───── Data to examine
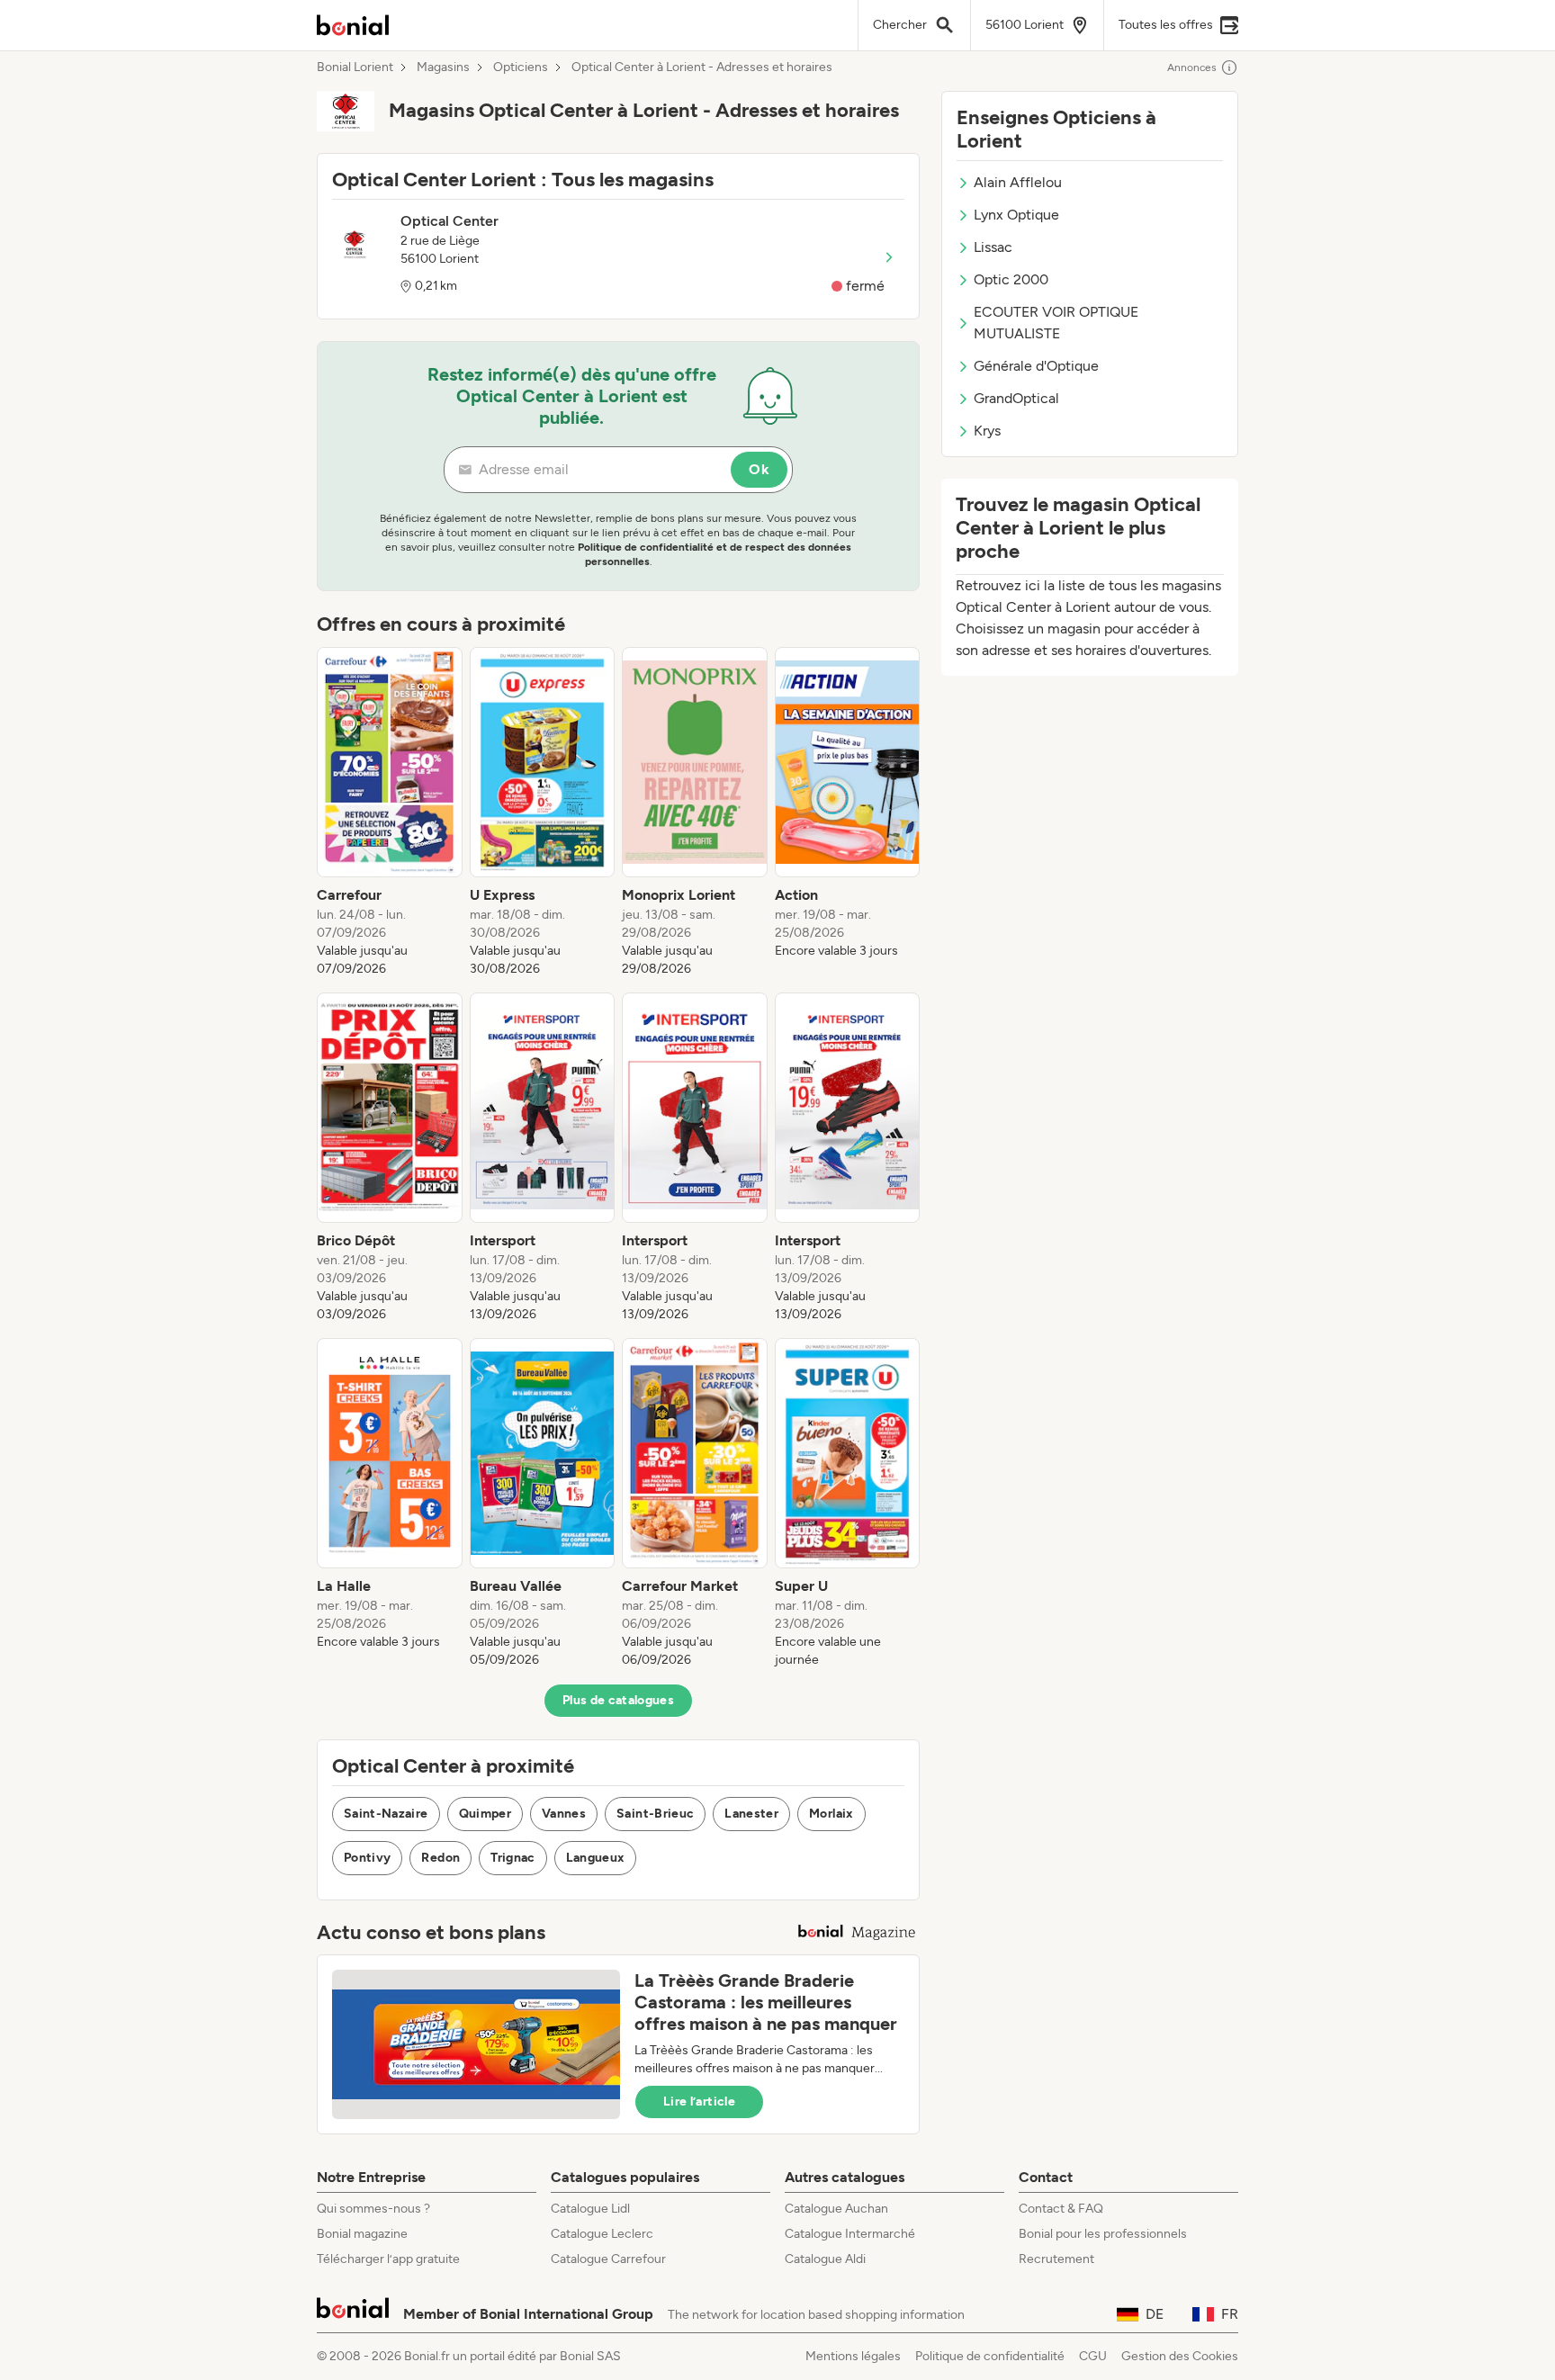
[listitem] (390, 812)
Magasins (443, 67)
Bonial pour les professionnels (1103, 2233)
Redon (440, 1857)
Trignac (512, 1857)
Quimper (485, 1813)
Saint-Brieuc (655, 1813)
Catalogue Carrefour (608, 2259)
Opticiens (520, 67)
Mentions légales (853, 2356)
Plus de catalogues (618, 1700)
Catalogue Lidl (590, 2208)
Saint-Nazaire (386, 1813)
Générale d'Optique (1036, 365)
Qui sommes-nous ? (373, 2208)
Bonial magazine (362, 2233)
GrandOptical (1016, 398)
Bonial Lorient (355, 67)
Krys (987, 430)
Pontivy (367, 1857)
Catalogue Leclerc (602, 2233)
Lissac (993, 247)
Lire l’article (699, 2101)
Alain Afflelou (1018, 182)
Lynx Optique (1016, 214)
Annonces (1192, 67)
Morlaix (831, 1813)
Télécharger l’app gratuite (388, 2259)
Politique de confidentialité (990, 2356)
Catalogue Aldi (825, 2259)
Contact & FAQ (1061, 2208)
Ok (759, 469)
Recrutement (1056, 2259)
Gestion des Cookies (1179, 2356)
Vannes (564, 1813)
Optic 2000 (1011, 279)
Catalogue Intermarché (850, 2233)
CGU (1093, 2356)
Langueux (595, 1857)
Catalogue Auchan (836, 2208)
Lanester (751, 1813)
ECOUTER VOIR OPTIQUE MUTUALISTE (1056, 322)
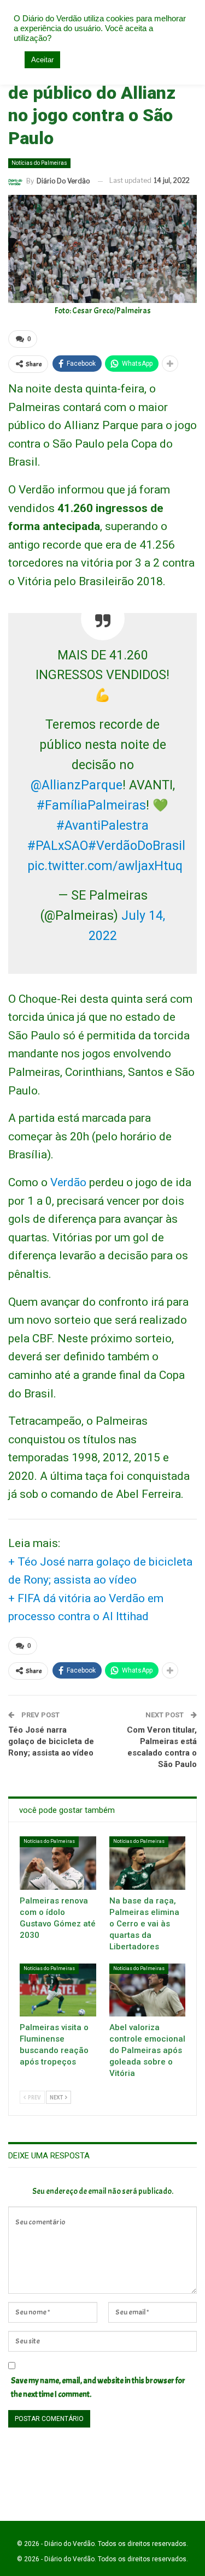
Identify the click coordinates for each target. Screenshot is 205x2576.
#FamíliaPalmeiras (91, 805)
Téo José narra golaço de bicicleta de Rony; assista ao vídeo (51, 1741)
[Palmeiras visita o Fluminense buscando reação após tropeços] (58, 1990)
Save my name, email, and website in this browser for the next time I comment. (98, 2388)
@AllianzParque (76, 785)
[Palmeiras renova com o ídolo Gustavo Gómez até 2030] (58, 1863)
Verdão (68, 1182)
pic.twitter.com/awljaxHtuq (105, 866)
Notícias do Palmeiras (39, 163)
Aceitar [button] (42, 60)
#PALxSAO (57, 845)
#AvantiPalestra (102, 825)
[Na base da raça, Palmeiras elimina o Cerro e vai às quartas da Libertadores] (147, 1863)
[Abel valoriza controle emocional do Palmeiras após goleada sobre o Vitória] (147, 1990)
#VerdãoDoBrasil (136, 845)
──────────
How many of the lines in the listing above hold the word "após"? Report only that figure.

2